Task requirements: Starting at the line that contains "Combos especiais (302, 2310)", transcribe every remaining line of the entries exactly, including the last one.

Records supplied:
>>>>

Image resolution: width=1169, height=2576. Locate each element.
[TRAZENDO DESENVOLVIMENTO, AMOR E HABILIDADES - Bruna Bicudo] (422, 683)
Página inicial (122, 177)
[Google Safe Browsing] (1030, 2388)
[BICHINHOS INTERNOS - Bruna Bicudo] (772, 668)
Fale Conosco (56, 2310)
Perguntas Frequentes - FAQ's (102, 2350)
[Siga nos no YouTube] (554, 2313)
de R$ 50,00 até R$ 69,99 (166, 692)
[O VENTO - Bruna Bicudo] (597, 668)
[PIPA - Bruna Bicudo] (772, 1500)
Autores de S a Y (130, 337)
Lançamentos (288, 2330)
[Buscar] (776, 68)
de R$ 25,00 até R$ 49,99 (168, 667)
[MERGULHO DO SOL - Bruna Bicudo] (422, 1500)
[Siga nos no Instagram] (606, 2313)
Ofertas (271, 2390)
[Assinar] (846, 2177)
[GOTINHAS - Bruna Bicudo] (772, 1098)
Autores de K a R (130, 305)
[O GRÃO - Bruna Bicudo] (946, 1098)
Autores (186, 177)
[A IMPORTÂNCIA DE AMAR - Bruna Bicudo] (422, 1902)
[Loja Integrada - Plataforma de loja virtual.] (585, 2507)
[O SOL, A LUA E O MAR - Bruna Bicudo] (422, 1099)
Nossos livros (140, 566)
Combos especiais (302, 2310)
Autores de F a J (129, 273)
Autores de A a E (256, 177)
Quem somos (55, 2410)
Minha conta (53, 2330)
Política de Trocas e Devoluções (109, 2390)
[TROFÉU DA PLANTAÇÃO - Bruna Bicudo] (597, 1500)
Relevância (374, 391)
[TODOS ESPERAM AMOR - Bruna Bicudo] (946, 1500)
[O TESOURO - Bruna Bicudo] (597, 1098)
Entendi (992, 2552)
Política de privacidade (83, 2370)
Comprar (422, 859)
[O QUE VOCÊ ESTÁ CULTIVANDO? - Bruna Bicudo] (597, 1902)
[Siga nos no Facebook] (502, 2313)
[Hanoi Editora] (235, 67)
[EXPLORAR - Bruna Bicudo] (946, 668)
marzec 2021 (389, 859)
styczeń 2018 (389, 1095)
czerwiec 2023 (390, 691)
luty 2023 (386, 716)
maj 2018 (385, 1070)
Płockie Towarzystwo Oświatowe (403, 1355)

<<<<

Task answer:
Combos especiais (302, 2310)
Autores de F a J (129, 273)
Autores de A a E (256, 177)
Quem somos (55, 2410)
Minha conta (53, 2330)
Política de Trocas e Devoluções (109, 2390)
[TROFÉU DA PLANTAÇÃO - Bruna Bicudo] (597, 1500)
Relevância (374, 391)
[TODOS ESPERAM AMOR - Bruna Bicudo] (946, 1500)
[O TESOURO - Bruna Bicudo] (597, 1098)
Entendi (992, 2552)
Política de privacidade (83, 2370)
Comprar (422, 859)
[O QUE VOCÊ ESTÁ CULTIVANDO? - Bruna Bicudo] (597, 1902)
[Siga nos no Facebook] (502, 2313)
[Hanoi Editora] (235, 67)
[EXPLORAR - Bruna Bicudo] (946, 668)
marzec 2021 (389, 859)
styczeń 2018 (389, 1095)
czerwiec 2023 (390, 691)
luty 2023 (386, 716)
maj 2018 (385, 1070)
Płockie Towarzystwo Oświatowe (403, 1355)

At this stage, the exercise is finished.